=== Provided text ===
□ □ □ □ □ □ □

There is a picture somewhere out there of us at Bear Creek Park. We are with Bixby and a number of friends from school. Faculty fun day hike and doggie meet-up on a Sunday, one year ago today. In that picture, wherever it is, we look happy.
I didn’t know that Adam was internally struggling so much when we took that picture. I didn’t know that this would be the last walk I would have where I wasn’t consumed with fear and anxiety, and now grief.
You see, one year ago today the downhill began. That evening after the hike, I walked in on Adam drinking out of a gin bottle. My first internal reaction was anger, borne out of fear. But then I made the most important decision of my life.
I held him.
He cried. He was afraid. He was confused. He could not understand why he was doing what he was doing. He said, “I’m scared, honey.” So I held him, and said it was OK, and we were going to keep working and keep trying. On that day, perhaps I finally understand the power of this disease. I was too late. But I will never regret holding him.
I stayed home from work Monday, saying I was worried about him. I was right. On Monday night (tomorrow), he went into the bathroom, and five minutes later I heard the most horrible howling sound I had ever heard. I found him having a seizure. It was my first call to 911.

□ □ □ □ □ □ □

=== Stored records ===
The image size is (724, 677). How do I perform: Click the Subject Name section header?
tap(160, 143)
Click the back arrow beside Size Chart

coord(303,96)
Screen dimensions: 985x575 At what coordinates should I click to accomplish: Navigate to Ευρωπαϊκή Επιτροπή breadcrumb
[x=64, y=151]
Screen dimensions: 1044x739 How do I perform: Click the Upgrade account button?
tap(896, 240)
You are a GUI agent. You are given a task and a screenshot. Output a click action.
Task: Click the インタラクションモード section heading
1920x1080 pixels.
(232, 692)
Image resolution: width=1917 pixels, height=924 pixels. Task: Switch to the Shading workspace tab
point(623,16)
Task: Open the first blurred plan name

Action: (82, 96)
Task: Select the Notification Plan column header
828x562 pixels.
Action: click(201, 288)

□ □ □ □ □ □ □

=== Things to do ===
1 – Using the passage about the day at Bear Creek Park, answer these questions:
(a) Where was the picture of the writer and friends taken?
(b) What was Adam drinking out of when the writer walked in on him that evening?
(c) What was Adam having when the writer found him on Monday night?
2 – Rewrite the part of the passage about the day at Bear Creek Park that opens with the words containing "He cried. He" and closes with "regret holding him.", putting "frightened" in place of "afraid".

=== Solutions to the exercise ===
1 –
(a) At Bear Creek Park.
(b) A gin bottle.
(c) A seizure.

2 –
He cried. He was frightened. He was confused. He could not understand why he was doing what he was doing. He said, “I’m scared, honey.” So I held him, and said it was OK, and we were going to keep working and keep trying. On that day, perhaps I finally understand the power of this disease. I was too late. But I will never regret holding him.